Para complicar, o filme perde quando comparado a outros títulos que trataram de boxe ou de personagens secundários que participaram da trajetória do pugilista. Então vejamos: lutas de boxe depois de Touro indomável nunca foram tão bem filmadas; a luta no Zaire e o próprio Ali ganharam um tratamento quase glorioso no documentário Quando éramos reis; Malcom X, que aparece tanto quanto o personagem título durante os primeiros 30 minutos, recebeu de Spike Lee aquele que talvez seja o melhor filme do gênero nos últimos 15 ou 20 anos; mesmo o empresário picareta Don King foi retratado de forma mais crítica em um interessante telefilme dirigido por John Herzfeld, Don King, only in America.

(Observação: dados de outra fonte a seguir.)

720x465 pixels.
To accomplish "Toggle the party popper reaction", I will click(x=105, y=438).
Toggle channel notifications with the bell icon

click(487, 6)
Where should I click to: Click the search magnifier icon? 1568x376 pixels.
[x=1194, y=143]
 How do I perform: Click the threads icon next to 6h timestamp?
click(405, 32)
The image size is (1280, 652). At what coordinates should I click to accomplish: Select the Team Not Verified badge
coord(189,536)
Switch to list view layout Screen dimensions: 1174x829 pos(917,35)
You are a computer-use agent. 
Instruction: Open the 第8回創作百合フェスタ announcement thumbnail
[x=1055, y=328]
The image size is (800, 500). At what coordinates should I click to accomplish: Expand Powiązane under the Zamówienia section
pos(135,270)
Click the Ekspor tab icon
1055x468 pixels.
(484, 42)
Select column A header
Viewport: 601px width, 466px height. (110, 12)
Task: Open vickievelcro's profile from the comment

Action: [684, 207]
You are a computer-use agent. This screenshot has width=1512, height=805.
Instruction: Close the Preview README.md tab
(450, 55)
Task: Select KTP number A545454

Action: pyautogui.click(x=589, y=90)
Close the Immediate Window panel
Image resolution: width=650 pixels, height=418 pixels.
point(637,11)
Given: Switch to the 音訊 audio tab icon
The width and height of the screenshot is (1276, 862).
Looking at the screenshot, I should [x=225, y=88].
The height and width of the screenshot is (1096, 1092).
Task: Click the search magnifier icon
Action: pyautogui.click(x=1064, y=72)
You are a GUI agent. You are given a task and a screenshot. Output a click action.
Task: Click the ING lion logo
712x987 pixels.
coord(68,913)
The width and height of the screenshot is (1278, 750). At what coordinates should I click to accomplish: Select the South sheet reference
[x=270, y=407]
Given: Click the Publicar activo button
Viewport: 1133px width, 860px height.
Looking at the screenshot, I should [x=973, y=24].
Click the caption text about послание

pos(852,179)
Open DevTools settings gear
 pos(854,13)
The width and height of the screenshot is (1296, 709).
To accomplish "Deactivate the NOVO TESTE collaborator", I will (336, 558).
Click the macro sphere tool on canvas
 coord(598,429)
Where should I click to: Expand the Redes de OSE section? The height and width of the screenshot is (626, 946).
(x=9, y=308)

À altura das reais dimensões de Muhammad Ali, seja como o grande atleta que foi, seja como a incomparável figura humana que permanece sendo, temos apenas a rigorosa composição de Will Smith (bem cercado por um ótimo elenco de apoio onde se destacam Jamie Foxx e Jon Voight) e a fotografia de Emmanuel Luzbeki. O filme em si está mais para Adilson Maguila.

Gilberto Silva Jr.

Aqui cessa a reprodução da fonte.